[ABOUT THIS EXERCISE] Return the records exactly as they appear below, omitting the pictures.

[DATA TO USE]

============

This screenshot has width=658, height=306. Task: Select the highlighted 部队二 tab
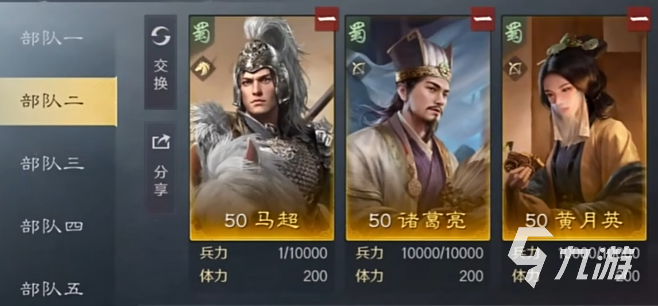click(x=58, y=100)
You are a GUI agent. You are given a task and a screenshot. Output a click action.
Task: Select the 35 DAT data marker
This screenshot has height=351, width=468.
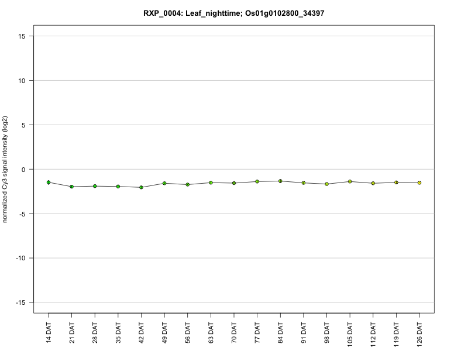[x=118, y=186]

============

[RESPONSE TO THE EXERCISE]
This screenshot has width=658, height=306. Task: Select the highlighted 部队二 tab
click(x=58, y=100)
You are a GUI agent. You are given a task and a screenshot. Output a click action.
Task: Select the 35 DAT data marker
This screenshot has height=351, width=468.
[x=118, y=186]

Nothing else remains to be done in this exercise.